> **Action item**
Below are lines of data; restate word for word those running from the line containing "This screenshot has width=999, height=669." to the line containing "Screen dimensions: 800x450", inclusive, and no others.

> **Source data**
_ _ _ _

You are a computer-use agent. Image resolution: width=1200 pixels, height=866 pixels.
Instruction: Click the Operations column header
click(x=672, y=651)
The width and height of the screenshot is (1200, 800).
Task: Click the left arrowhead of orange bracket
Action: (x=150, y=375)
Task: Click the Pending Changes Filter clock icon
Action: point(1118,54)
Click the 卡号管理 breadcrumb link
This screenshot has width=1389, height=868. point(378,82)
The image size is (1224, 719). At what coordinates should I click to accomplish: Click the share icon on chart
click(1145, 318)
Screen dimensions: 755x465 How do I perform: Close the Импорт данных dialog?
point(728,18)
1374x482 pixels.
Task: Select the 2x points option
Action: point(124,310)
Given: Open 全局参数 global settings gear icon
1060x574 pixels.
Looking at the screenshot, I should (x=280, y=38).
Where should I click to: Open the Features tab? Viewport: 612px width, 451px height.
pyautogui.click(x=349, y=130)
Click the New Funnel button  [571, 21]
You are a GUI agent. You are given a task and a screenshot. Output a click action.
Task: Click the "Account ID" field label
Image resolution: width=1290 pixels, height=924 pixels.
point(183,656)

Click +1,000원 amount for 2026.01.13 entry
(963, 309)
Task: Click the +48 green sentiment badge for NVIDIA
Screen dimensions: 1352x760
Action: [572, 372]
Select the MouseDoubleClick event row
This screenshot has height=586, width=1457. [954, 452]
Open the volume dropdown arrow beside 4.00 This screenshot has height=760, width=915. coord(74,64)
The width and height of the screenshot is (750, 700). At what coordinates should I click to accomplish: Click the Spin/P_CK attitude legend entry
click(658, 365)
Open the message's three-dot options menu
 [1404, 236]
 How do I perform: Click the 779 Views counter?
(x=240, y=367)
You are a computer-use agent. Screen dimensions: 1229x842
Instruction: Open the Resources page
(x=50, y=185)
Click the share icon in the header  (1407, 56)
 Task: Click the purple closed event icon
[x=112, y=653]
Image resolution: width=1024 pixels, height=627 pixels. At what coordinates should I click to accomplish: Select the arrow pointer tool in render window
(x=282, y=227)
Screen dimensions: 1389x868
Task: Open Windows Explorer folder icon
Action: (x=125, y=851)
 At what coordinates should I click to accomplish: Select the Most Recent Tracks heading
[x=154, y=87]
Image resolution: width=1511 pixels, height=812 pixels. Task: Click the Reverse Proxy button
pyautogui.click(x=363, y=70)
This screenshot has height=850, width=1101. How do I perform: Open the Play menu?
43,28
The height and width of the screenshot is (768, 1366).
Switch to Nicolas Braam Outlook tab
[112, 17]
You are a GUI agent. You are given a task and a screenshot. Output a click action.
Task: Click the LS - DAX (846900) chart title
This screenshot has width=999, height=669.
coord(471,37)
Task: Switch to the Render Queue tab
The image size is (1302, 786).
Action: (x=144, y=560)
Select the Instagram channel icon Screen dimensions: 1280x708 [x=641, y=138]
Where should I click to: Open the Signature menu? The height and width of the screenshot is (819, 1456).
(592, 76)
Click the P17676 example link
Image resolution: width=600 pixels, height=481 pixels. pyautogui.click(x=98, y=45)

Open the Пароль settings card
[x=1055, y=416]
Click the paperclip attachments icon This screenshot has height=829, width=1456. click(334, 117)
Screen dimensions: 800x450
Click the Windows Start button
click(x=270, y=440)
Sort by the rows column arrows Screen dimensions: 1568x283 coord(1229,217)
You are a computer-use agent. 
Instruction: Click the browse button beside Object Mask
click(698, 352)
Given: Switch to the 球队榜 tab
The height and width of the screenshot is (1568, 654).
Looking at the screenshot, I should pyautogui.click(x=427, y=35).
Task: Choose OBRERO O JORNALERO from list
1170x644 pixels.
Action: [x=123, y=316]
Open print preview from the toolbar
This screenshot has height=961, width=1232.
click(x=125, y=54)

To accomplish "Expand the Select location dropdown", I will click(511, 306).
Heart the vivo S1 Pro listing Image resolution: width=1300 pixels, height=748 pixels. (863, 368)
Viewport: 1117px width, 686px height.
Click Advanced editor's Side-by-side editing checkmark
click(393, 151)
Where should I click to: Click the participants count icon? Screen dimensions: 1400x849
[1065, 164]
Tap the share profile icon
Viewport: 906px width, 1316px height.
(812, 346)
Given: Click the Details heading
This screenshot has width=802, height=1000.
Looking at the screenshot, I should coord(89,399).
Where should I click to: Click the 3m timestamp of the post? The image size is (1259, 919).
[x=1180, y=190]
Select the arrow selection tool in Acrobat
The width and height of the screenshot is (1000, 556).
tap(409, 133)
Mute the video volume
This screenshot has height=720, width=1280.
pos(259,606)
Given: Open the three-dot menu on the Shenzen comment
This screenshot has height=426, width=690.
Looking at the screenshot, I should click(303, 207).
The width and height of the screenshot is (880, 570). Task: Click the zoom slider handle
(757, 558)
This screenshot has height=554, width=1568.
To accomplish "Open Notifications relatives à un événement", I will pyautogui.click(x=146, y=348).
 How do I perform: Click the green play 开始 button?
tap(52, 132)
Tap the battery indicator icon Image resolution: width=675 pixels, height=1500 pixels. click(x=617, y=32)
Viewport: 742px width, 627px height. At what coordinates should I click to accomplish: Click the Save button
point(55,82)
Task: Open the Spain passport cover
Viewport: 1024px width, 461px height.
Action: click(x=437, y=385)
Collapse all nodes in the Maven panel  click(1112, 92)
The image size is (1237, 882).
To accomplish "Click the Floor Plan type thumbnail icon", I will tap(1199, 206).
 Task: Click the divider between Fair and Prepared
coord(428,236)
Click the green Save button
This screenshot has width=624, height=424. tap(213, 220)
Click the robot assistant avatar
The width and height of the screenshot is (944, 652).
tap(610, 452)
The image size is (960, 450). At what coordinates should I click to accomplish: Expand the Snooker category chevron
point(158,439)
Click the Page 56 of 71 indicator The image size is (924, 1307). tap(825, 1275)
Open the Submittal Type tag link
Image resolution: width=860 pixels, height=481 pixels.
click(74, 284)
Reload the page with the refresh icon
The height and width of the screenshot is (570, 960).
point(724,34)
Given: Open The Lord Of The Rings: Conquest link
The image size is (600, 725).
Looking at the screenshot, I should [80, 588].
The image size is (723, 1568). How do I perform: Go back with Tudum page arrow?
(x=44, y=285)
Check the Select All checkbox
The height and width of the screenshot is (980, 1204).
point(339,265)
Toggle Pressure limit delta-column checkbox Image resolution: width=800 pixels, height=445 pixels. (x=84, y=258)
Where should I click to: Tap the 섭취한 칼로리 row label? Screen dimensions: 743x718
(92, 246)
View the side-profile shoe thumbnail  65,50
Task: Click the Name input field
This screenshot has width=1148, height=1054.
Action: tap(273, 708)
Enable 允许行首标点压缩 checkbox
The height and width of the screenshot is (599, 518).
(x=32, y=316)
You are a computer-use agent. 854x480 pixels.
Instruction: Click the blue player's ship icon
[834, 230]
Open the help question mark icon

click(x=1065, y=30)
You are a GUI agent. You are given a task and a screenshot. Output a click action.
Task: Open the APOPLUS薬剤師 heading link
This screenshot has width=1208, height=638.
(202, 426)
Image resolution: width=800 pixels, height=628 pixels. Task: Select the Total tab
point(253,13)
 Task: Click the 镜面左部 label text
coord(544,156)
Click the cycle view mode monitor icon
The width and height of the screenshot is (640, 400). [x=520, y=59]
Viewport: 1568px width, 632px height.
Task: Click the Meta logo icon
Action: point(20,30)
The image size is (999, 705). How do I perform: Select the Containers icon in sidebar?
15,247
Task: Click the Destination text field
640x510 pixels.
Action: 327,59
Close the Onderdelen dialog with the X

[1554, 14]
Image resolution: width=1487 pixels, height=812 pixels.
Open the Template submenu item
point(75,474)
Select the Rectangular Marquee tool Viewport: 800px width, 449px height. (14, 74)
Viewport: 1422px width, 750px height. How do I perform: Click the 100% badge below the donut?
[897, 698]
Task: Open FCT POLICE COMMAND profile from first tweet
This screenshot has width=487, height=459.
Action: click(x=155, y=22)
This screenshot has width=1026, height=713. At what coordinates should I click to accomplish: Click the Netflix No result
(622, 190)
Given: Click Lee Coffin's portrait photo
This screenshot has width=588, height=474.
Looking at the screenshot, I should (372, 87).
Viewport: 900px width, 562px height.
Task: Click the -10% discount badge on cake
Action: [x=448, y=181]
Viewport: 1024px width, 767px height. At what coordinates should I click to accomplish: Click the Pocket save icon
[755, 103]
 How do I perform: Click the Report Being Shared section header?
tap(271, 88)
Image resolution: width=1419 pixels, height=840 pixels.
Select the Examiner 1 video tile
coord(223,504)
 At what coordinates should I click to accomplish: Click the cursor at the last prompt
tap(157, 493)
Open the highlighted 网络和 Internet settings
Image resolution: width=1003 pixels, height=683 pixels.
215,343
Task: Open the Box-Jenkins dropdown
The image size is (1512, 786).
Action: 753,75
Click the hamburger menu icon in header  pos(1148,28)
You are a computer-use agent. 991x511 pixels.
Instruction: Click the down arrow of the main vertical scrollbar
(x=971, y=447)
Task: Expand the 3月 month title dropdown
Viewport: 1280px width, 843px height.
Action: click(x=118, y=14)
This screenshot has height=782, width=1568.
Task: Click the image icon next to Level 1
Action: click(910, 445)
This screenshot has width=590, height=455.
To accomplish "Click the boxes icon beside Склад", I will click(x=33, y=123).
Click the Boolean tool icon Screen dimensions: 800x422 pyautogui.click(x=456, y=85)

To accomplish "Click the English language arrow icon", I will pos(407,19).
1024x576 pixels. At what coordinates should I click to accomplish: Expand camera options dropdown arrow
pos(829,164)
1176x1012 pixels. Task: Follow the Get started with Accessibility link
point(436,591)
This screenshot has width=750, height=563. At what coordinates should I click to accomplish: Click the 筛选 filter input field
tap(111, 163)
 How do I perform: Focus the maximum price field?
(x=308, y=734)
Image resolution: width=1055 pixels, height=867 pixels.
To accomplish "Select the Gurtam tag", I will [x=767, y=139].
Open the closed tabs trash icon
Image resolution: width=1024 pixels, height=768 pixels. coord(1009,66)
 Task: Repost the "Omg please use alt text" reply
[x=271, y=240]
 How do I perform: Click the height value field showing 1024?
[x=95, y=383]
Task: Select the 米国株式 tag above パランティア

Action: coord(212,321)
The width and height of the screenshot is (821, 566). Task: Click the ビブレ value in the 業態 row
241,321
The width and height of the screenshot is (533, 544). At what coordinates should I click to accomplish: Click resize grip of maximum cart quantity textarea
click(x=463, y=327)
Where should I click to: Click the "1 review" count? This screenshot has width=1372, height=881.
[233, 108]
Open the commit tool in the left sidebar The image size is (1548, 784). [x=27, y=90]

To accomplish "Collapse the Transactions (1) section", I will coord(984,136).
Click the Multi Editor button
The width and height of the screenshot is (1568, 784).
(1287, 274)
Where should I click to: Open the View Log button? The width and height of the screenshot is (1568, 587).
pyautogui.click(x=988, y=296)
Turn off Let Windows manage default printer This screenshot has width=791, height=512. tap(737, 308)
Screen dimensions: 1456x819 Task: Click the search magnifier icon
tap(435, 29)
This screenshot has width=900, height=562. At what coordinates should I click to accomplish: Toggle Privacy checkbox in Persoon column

_ _ _ _

> **Expected answer**
This screenshot has width=999, height=669.
coord(471,37)
Task: Switch to the Render Queue tab
The image size is (1302, 786).
Action: (x=144, y=560)
Select the Instagram channel icon Screen dimensions: 1280x708 [x=641, y=138]
Where should I click to: Open the Signature menu? The height and width of the screenshot is (819, 1456).
(592, 76)
Click the P17676 example link
Image resolution: width=600 pixels, height=481 pixels. pyautogui.click(x=98, y=45)

Open the Пароль settings card
[x=1055, y=416]
Click the paperclip attachments icon This screenshot has height=829, width=1456. click(334, 117)
Screen dimensions: 800x450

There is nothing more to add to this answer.